I took my first real art class when I was about 4. I learned calligraphy with my mother at our favorite local art supply shop. I couldn't print very well, but I could write elegant letters with a pen and ink. Well, "elegant" for a four year old I suppose. I don't think any of my work survived.
Many years (and a few classes) later, I started college. Funny thing was, my mom had been attending classes at the same college since I was 12. All of the instructors knew me and mom pretty well and for some reason, they assumed that because mom knew what SHE was doing, that I must automatically know too. Perhaps it was my familiarity with the various mediums and technical terms, that made them think that, but after listening to mom "talk shop" for eight years, I picked up on a few things. That didn't mean I knew how to center a lump of clay or etch a steel printing plate.
I found myself reminding those instructors that "I'm not mom" when they expected more from me than I produced. I had to remind them that it was my first time taking a drawing class, despite the many hours that I sat for mom while she drew picture after picture of me...usually sleeping or laying my head down. Sitting for a drawing does NOT teach you how to draw, it teaches you how to sit still. To me it seemed that because my mother was a talented artist, I was expected to be as well.
So, do I consider myself an artist? No, not especially. I consider myself a person who has been taught to draw, paint, throw pots, make prints, etc. Can I paint? Sure, anyone CAN paint. Am I any good at it? I suppose so.
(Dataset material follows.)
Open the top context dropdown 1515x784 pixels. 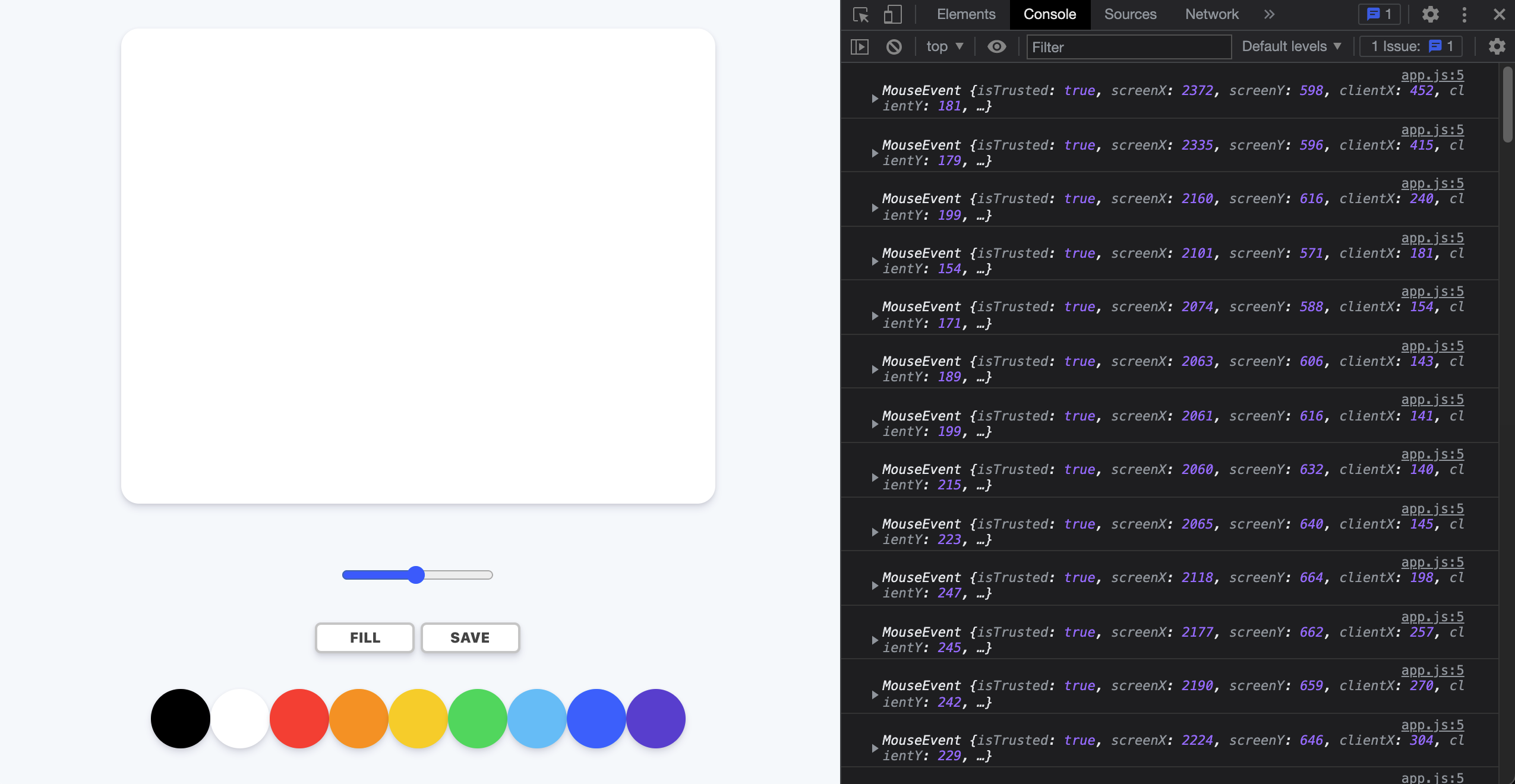click(x=944, y=47)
When people see the paintings I've done, I'm often asked why I'm not painting and selling my work. Well, that I can tell you...lack of purpose. I was taught to paint to fulfill an assignment. "Paint this bug" or "Paint this still life". I don't even know what MY "artistic style" is. When I was taking classes, I was always told exactly what I was expected to accomplish, and I did it. But on my own, what do I WANT to paint...I don't know! I have NO CLUE!!! If I'm going to create a painting to sell, I have no idea what someone might WANT to buy. I just can't imagine anyone but my mom or maybe my sister wanting to even hang one of my paintings. In fact, the only reason I hang them is because I don't know what else to DO with them. I don't see any of them as finished. As are most artists, I'm my own worst critic.
When will I start painting again? Hmmm, I suppose when I finally get to retire from Scouting, my house is all clean, when my "to read" list is all read, the good movies are all watched, after I've caught up with all my dear friends, when I've walked the dog and scooped the cat poop, when the stars align just so and when I finally have the confidence to put my heart and my work out there to be loved or hated for what it is.